:: Listed entries ::
-*-
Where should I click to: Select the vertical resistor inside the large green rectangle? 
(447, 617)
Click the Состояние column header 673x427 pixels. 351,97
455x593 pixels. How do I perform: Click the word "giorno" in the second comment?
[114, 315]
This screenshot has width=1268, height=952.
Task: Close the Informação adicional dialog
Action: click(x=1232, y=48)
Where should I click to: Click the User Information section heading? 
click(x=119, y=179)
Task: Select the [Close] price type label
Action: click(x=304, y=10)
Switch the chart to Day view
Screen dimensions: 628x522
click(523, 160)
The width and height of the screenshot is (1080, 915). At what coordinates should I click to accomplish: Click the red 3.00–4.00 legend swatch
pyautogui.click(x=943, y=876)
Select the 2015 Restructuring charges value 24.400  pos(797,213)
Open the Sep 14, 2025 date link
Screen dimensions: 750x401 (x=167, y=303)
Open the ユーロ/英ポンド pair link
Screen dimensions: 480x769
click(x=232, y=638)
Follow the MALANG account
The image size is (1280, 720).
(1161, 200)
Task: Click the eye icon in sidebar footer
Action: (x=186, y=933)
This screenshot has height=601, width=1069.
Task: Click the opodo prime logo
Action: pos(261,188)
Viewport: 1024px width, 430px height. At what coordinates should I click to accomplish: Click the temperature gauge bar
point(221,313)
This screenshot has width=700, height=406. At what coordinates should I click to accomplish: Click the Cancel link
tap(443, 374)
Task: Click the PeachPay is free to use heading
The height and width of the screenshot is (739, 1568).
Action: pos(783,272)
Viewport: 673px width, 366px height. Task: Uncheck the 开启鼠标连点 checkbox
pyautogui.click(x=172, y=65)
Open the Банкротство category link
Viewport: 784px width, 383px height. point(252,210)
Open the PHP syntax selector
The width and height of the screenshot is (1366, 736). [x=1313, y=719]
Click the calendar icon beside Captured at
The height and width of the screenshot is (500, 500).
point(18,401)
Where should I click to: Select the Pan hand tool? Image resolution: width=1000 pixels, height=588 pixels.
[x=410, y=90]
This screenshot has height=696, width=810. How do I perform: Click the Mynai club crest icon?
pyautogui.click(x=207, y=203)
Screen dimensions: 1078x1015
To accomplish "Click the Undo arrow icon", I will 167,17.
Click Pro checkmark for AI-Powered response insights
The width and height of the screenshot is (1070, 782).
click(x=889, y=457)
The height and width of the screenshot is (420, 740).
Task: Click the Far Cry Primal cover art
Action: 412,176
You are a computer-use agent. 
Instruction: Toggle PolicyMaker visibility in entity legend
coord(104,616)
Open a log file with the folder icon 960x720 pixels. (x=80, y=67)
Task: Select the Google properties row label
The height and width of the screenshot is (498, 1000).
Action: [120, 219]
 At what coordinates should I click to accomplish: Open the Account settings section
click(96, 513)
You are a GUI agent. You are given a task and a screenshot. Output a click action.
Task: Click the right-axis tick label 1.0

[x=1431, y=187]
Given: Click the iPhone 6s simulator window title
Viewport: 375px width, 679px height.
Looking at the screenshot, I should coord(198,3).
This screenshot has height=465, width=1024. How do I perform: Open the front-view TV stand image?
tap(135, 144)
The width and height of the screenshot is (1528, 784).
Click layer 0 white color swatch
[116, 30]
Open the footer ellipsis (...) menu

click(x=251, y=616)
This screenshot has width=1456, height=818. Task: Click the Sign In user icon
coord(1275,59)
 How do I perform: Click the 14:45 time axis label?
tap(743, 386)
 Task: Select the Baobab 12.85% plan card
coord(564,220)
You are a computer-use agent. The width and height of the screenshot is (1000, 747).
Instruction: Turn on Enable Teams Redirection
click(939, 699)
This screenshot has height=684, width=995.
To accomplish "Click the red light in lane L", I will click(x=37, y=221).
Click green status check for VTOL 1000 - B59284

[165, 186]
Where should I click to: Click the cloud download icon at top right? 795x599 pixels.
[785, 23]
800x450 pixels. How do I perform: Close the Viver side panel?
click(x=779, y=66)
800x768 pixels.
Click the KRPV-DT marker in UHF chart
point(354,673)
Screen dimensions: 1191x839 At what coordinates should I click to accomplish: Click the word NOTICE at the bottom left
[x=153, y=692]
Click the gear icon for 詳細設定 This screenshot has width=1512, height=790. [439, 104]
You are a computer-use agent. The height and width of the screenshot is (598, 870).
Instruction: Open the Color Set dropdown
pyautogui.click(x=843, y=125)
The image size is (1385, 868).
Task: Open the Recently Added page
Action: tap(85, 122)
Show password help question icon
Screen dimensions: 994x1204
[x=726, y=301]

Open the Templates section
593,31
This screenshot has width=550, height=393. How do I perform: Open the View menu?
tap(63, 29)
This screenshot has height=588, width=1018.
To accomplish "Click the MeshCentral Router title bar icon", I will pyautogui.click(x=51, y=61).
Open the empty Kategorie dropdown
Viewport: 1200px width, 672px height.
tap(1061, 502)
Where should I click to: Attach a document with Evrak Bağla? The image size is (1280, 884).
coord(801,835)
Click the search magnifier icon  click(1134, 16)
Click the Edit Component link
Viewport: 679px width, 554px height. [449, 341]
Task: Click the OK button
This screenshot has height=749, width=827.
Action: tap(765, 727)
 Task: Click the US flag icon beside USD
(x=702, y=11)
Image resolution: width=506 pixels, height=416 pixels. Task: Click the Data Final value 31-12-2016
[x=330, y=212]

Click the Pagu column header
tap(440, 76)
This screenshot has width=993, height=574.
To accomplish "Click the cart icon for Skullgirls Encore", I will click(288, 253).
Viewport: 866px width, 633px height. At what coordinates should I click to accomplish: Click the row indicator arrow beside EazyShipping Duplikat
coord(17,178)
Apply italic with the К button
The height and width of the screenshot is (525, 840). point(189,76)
-*-
:: Work task ::
Within the material above, how many lines contain "computer"? Only the number should be given.

:: The completed task ::
3